The present invention provides a method and apparatus for actuation of a downhole tool by placing an electroactive fluid in a container within the tool where the fluid becomes either highly viscous or a solid when a small magnetic field is applied. After deactivation or removal of an electromagnetic field current, the fluid becomes much less viscous. At the lower viscosity value, the fluid may be induced to flow from a mechanical restraint chamber thereby permitting the movement of a slip setting piston. Such movement of a setting piston may be biased by a mechanical spring, by in situ wellbore pressure or by pump generated hydraulic pressure, for example.

In another application that is similar to the first, an ER polymer is positioned to expand against setting piston elements when an electromagnetic field is imposed. The polymer expansion may be applied to displace cooperating wedge elements, for example.
--
**Exercises to complete**:
**a.** Say whether each statement below agrees with the passage on downhole tool actuation. Answer yes or no for each, and quote the words of the passage that decide it. (i) The fluid becomes much less viscous once the electromagnetic field current is removed. (ii) The fluid becomes highly viscous or solid only when a large magnetic field is applied. (iii) In the second application, the ER polymer contracts when an electromagnetic field is imposed.
**b.** Duplicate part of the downhole tool actuation passage word for word, starting at the words "In another application" and stopping after the words "elements, for example.".
--
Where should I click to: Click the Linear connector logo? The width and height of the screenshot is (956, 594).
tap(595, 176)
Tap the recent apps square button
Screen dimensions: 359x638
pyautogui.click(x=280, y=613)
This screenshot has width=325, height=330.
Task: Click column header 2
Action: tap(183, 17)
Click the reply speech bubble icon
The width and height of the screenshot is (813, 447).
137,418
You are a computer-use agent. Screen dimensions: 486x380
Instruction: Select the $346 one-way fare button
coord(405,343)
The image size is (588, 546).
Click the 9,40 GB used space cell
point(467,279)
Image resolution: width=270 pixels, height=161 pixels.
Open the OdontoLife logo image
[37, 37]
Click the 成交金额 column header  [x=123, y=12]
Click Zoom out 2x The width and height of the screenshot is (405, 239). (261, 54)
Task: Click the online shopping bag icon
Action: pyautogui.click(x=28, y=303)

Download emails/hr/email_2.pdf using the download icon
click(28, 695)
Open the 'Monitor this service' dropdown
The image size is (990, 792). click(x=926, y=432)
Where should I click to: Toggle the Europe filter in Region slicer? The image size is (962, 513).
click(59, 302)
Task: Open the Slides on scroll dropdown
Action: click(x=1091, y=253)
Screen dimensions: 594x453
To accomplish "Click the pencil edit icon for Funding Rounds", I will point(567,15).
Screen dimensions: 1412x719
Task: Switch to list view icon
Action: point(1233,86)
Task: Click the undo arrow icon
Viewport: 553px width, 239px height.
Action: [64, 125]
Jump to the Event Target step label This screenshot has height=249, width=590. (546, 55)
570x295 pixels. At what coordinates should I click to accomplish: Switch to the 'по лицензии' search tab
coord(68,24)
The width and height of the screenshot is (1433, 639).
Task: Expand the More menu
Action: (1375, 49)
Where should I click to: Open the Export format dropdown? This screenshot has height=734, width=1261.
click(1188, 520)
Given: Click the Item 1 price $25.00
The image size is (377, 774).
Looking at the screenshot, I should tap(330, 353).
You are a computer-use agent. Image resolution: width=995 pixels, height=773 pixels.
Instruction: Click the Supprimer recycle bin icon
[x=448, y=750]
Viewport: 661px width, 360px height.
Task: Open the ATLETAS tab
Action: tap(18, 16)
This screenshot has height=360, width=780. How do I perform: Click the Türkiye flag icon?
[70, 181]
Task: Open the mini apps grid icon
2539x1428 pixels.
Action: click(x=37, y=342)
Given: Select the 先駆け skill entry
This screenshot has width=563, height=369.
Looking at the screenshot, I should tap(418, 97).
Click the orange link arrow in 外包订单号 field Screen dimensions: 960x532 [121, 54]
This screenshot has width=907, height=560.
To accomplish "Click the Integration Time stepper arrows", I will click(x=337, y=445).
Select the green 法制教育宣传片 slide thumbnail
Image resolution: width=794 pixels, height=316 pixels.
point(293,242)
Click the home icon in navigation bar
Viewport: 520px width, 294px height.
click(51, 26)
--
**Answer set**:
**a.**
(i) Yes: "After deactivation or removal of an electromagnetic field current, the fluid becomes much less viscous."
(ii) No: "where the fluid becomes either highly viscous or a solid when a small magnetic field is applied"
(iii) No: "an ER polymer is positioned to expand against setting piston elements when an electromagnetic field is imposed"

**b.**
In another application that is similar to the first, an ER polymer is positioned to expand against setting piston elements when an electromagnetic field is imposed. The polymer expansion may be applied to displace cooperating wedge elements, for example.